Last year about this time Eddie and I were lunching at the restaurant and somehow I consumed a little more red wine than I should have. He suggested we take the ice road back on our way home. Because I lose what tiny modicum of common sense I might have when I am likkered up, I blithely agreed.
(Little did I know that he had tried to convince other friends AND his girlfriend to take this road with him at other times and these sensible, sane people had all refused.)
We get in the car and drive down the restaurant ramp on to the ice road. My first intimation that this might fall under the category of Not A Good Idea was when Eddie casually mentioned it would be a good idea to undo my seat belt AND to keep a hand poised near the door latch.
It IS an exhilarating experience to drive a car over ice, to know that you're skimming over a surface that's normally fluid. Layering it all with a fine veneer of terror just adds to the fun.
Somehow we managed to zip across the lake and stray off the original ice road because when we got to the other side there was no off ramp to get us up off the ice and back to the highway.
Really, I hardly whimpered.
It took us several tries to finally find the ramp and get the car off the ice. I was almost at the point of having him turn the car around and head back to the restaurant.
Visions of us hitting one of those thin ice patches and having his little red Honda sports car do an amazingly realistic imitation of the Titanic kept playing through my head.

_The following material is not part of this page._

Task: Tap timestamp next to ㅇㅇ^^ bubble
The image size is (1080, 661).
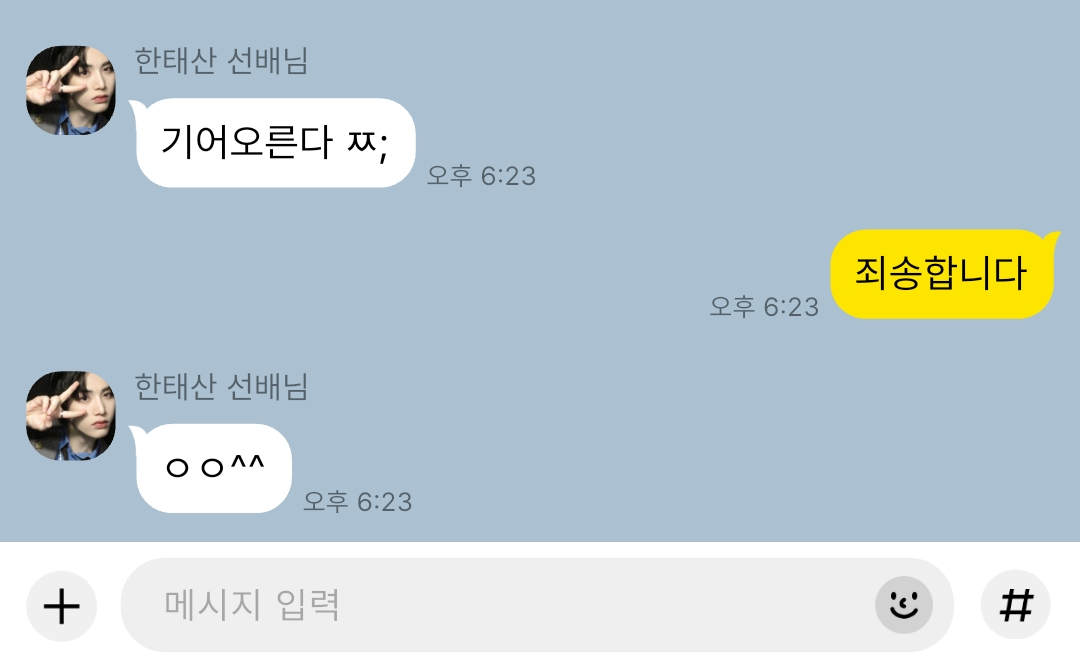Action: (x=358, y=501)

So today we're driving down to the restaurant and glance over at the lake, which is now dotted with little ice fishing cabins.
BUT they haven't plowed an ice road because this has been a heavy snow year, the lake has been insulated by the snow, and the authorities feel the ice isn't strong enough to support vehicles.
Eddie, of course, is bitterly disappointed. In a performance which would have garnered me an Oscar nomination in a heartbeat if anyone else had been around to see it, I pretended I shared his disappointment.
I'm telling you, this snow business ... it's almost enough to make an agnostic believe in a higher power.
There has been an outpouring of sympathy for the plight of one small moose. The incredibly cute and deeply talented Paul of Rilting fame has even made a button for the Do It For The Moose Campaign.
Here's where the instructions are on how to get it.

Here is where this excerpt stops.